Richard Pazdur will retire from the Food and Drug Administration only weeks after being named the head of its main drug review office.
A spokesperson for the FDA confirmed that Pazdur, the director of the Center for Drug Evaluation and Research, has submitted paperwork to retire at the end of December. The news was first reported by Stat News.
“We respect Dr. Pazdur’s decision to retire and honor his 26 years of distinguished service at the FDA,” the spokesperson wrote in an email to BioPharma Dive. “As the founding director of the Oncology Center of Excellence, he leaves a legacy of cross-center regulatory innovation that strengthened the agency and advanced care for countless patients. His leadership, vision, and dedication will continue to shape the FDA for years to come.”
Published reports have indicated Pazdur could still reverse his decision. If not, however, his departure would add to what’s already been significant turnover among the leadership ranks of the nation’s top drug regulator.
Since the beginning of the second Trump administration, multiple key officials have resigned amid mass layoffs and reports of a toxic environment. Vinay Prasad, a longtime critic of the agency, was named the leader of the FDA office that evaluates vaccines and gene therapies in May, quit two months later and quickly took the job again. George Tidmarsh was hired to run CDER in July but resigned in November amid a probe into his conduct.
The agency has, along the way, become more unpredictable to industry watchers in terms of regulatory reviews. Though the FDA has announced multiple initiatives designed to speed drug development, it’s also shifted its stance and surprised certain companies that believed their applications to be on track. Some Wall Street analysts have detected an uptick in delayed drug reviews. And the regulator has also drawn criticism for certain drug rejections as well as a new type of voucher program some lawmakers have likened to a tool of “political favoritism.”

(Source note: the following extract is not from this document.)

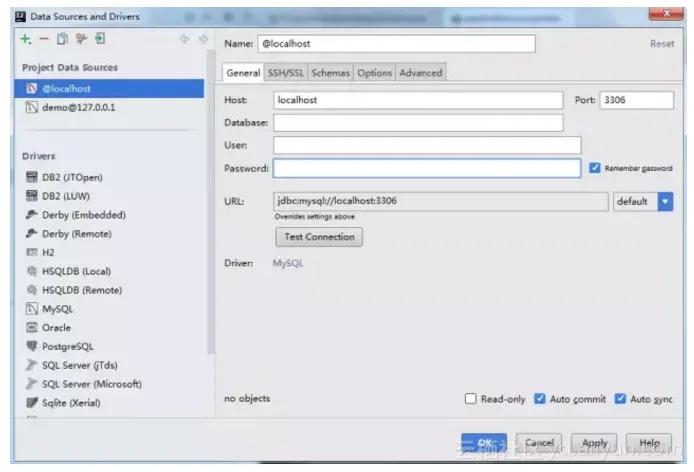
Task: Click the green plus add data source icon
Action: click(26, 39)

Pazdur’s appointment, though, was seen as a potentially stabilizing force. He’s worked at the FDA since 1999 and was the founding director of the Oncology Center of Excellence in 2017. At the agency, he led a series of initiatives to streamline the approval of new cancer medicines, but also held firm on supportive evidence and pushed for treatments to be withdrawn when necessary.
Pazdur is “arguably the most qualified candidate in the entire healthcare ecosystem for this role,” wrote RBC Capital Markets analyst Brian Abrahams, when he was hired. “We also see a low likelihood of controversies or negative headlines that in recent months may have spooked some healthcare investors.”
Since then, biotech stocks have continued an extended rally. But according to The Washington Post, Pazdur has also expressed concerns about that same voucher program as well as other moves the FDA has been making to accelerate drug development.
That he’s now decided to possibly retire is a “significant, sudden and surprising turn” that “raises concerns over the future direction” of CDER as well as the FDA’s “ability to maintain its current pace of progress,” RBC’s Abrahams wrote, in a new note on Tuesday. Should Pazdur ultimately leave, the main question for biotech is whether his successor will be someone with significant regulatory or industry experience, or an “out-of-the-box selection from the MAHA sphere.”
Overall, “the departure of this well-respected leader adds uncertainty and is a net negative for most of the sector,” Abrahams wrote, adding that “it would not be unreasonable” for Commissioner Martin Makary’s tenure to be “on shaky ground.”